Face recognition (FR) systems are widely deployed in critical applications, making their reliability and robustness across diverse populations and conditions essential. Standard evaluation of FR systems typically relies on datasets such as LFW to estimate average recognition accuracy. Some benchmarks also capture coarse-grained intra-identity variations such as aging, pose, and lighting. However, human faces undergo more fine-grained changes, including appearance changes such as hairstyles and makeup, that are underrepresented in existing benchmarks. Counterfactual evaluation provides a method to assess FR robustness under such fine-grained variations. Existing counterfactual face datasets synthesized with image generators, however, are limited in attribute coverage due to the use of humans for verification in the pipeline. We propose CounterFace, a new counterfactual evaluation dataset comprising 20 facial attributes and 8 demographic factors, exceeding prior synthetic face datasets by 14 attributes and 2 demographics.
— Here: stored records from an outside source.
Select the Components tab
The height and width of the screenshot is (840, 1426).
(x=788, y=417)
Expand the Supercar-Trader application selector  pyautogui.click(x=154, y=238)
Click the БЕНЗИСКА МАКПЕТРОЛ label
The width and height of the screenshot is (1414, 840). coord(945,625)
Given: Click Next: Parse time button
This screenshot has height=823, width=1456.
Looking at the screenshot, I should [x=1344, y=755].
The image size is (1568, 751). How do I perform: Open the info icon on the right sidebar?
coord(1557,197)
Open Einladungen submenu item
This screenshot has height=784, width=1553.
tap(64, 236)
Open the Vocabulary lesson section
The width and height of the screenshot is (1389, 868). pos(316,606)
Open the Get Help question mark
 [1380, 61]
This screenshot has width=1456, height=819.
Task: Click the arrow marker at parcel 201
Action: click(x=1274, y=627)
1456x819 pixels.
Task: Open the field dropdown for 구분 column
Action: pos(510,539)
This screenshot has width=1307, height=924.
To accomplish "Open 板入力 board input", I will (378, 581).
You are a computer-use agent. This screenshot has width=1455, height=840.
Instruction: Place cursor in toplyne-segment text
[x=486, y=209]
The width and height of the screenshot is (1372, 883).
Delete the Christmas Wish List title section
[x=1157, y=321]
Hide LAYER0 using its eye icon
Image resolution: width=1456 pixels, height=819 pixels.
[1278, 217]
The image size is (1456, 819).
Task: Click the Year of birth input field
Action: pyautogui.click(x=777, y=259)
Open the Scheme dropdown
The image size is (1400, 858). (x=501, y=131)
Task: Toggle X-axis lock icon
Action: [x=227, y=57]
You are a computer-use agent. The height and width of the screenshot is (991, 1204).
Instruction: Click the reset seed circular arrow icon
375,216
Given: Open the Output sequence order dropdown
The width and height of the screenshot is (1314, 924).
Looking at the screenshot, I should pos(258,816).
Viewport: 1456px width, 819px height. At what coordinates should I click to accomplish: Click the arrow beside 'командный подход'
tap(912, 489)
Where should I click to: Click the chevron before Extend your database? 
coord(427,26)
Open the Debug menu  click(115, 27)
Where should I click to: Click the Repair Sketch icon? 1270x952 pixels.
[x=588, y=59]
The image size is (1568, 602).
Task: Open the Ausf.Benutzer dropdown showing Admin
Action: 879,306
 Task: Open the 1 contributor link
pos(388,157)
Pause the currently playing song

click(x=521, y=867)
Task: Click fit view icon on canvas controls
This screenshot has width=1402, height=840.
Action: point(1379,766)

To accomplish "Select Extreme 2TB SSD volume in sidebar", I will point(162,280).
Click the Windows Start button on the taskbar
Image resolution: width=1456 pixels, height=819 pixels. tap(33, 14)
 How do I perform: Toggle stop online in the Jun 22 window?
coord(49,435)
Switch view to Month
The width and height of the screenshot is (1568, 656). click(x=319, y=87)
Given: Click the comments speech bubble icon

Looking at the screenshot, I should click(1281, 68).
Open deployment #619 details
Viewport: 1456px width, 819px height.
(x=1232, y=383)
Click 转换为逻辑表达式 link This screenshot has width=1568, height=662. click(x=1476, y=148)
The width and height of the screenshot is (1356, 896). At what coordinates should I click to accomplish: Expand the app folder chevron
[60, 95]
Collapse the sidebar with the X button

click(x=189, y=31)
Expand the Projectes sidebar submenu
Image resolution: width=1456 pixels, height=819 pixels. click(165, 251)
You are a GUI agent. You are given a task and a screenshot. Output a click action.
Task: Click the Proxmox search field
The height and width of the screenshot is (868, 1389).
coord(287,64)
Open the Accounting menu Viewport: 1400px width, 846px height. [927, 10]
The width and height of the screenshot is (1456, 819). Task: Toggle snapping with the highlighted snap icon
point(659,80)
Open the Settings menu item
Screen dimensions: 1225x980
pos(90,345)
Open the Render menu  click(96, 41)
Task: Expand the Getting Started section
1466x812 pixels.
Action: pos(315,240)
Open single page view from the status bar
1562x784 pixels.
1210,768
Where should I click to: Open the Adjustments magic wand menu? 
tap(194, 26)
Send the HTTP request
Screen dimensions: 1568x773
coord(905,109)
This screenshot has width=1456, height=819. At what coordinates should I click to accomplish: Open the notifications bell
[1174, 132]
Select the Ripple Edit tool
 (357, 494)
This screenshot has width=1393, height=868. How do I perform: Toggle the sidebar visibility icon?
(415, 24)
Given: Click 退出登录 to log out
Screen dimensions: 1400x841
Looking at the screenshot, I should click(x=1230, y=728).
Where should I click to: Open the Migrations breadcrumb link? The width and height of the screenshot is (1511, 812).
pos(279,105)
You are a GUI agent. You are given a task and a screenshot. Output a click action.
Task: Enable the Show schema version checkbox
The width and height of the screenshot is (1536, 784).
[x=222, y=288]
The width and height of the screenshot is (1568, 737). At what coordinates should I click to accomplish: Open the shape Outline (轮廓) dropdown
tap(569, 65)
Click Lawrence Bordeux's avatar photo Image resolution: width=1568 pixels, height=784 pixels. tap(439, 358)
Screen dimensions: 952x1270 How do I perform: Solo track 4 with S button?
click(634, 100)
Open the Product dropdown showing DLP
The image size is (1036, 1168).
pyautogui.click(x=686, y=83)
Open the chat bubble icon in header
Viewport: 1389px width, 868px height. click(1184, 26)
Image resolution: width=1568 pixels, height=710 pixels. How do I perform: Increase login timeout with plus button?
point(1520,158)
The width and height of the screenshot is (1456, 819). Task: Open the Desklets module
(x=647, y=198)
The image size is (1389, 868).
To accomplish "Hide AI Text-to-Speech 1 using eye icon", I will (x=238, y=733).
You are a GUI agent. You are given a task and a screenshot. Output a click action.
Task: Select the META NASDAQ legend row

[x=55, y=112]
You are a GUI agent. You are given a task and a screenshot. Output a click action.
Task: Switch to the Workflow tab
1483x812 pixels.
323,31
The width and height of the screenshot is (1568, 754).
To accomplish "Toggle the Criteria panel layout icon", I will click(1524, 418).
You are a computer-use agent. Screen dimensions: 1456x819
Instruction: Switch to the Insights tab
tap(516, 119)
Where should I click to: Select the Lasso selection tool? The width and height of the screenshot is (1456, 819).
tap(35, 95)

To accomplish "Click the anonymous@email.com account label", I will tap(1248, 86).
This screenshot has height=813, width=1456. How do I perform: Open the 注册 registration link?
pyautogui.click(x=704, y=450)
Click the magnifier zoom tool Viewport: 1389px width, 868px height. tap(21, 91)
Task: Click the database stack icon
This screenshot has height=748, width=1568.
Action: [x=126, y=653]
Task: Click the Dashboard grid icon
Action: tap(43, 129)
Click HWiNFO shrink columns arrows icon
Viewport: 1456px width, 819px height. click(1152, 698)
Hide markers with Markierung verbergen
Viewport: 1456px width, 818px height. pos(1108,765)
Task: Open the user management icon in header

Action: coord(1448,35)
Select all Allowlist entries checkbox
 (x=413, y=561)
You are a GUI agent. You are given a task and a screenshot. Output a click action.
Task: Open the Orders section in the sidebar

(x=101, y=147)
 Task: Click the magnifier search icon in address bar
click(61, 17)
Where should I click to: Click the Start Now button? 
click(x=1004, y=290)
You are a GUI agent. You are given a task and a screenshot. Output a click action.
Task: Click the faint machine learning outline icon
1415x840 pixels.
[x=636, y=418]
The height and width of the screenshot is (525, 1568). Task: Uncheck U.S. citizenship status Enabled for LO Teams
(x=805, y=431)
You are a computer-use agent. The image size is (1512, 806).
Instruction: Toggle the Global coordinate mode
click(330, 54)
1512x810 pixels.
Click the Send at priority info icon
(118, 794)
The dataset is generated using a fully automated pipeline based on off-the-shelf image generators with custom verifiers, removing human need for verification. CounterFace contains 11,821 counterfactual face pairs, and a post-hoc user study confirms the faithfulness of the generated counterfactuals. We evaluate two commercial and four open-source FR systems (AWS Rekognition, Face++, AdaFace, MagFace, ArcFace, FaceNet) across 160 attribute-demographic combinations. Our dataset helps in the isolation of precise failure modes for individual systems unlike standard evaluation benchmarks. Results indicate that the performance degradation varies across attributes and demographics for all six systems and occluding attributes (e.g., facemask and facial hair) universally degrade performance.